The applicant’s submissions
- Counsel for the applicant referred to the chronology of events in this matter as set out previously. Counsel referred to the fact that the applicant had complied with nearly all of the conditions which had been imposed on him on the grant of the stay on 29 May 2018. She referred to his affidavit explaining the inaccuracy in the declarations in respect of those three years and pointed out the difficulty that the accountant had been experiencing with regard to the year 2000.
- Counsel then referred to the grounds of the application. She relied on the authorities of Dalfel Weir v Beverly Tree (also known as Beverly Weir) [2011] JMCA App 17 and Paulette Warren-Smith v The General Legal Council [2014] JMCA App 22, for the proposition which is well known, that is, that the applicant must demonstrate that he has complied with the two-prong test: (i) that he has some prospects of success in the appeal filed by him; and (ii) without the stay he will suffer harm or be ruined.
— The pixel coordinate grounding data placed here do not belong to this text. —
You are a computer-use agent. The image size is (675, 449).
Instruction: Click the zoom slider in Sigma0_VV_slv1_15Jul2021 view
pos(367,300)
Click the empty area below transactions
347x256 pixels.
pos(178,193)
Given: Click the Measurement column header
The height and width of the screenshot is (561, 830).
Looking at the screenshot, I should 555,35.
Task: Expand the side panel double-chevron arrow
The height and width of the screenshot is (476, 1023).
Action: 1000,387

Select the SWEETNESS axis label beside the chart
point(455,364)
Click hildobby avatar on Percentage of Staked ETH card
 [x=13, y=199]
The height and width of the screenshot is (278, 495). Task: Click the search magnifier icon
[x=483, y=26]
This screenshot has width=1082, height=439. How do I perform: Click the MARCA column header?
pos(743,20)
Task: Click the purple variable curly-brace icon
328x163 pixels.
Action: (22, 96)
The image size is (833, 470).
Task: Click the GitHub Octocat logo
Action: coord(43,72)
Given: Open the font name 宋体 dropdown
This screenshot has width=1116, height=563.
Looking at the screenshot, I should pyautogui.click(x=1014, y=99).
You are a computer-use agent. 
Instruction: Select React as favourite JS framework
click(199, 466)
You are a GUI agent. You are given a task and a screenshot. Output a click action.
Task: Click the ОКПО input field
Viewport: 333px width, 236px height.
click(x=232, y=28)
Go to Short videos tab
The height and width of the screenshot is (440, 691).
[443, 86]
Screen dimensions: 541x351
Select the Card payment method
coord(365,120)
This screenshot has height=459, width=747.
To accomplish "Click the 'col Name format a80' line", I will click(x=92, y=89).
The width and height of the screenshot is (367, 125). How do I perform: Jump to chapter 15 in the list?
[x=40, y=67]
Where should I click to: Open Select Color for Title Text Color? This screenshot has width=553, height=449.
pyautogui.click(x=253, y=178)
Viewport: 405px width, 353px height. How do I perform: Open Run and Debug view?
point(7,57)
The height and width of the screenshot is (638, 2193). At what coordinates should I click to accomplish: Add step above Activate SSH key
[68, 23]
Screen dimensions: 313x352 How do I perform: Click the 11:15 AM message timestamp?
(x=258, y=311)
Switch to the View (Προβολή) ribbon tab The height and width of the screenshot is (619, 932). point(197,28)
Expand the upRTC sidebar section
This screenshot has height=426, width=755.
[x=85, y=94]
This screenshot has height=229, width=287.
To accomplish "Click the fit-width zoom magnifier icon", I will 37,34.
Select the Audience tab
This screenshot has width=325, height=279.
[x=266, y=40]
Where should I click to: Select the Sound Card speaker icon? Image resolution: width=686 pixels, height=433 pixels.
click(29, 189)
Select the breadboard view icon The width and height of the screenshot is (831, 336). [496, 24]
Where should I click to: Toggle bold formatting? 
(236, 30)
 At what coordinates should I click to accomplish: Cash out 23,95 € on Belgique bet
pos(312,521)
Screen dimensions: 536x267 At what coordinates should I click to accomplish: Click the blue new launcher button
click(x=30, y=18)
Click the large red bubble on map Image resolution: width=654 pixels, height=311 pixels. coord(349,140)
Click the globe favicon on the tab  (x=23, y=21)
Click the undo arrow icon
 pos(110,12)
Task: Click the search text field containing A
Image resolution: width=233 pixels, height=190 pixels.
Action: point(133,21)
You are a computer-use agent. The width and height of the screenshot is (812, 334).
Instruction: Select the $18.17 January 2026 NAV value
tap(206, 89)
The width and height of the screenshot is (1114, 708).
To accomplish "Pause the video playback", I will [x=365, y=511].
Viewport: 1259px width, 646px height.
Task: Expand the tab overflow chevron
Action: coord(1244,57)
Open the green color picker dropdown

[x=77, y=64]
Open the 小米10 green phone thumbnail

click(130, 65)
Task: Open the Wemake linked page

- With regard to the prospect of success on appeal, counsel referred to C Dennis Morrison v Audley Earl Melhado (unreported), General Legal Council, Jamaica, Complaint No 72/2007, judgment delivered 12 February 2011, wherein the attorney had failed to file outstanding accountant’s reports for five years. Counsel indicated that the matter had been adjourned many times and even though the attorney had been absent, he had been given time to file the outstanding reports. That attorney was struck off for failure to file those outstanding accountant’s reports. However, on appeal to this court, that sanction was reduced to suspension for a period of nine months. Counsel also submitted that in the instant case, the Committee had failed to take into account the mitigating factors, for instance the applicant’s good character, the years without any proceedings having been taken against him, and his promise to comply with the filing of the outstanding records.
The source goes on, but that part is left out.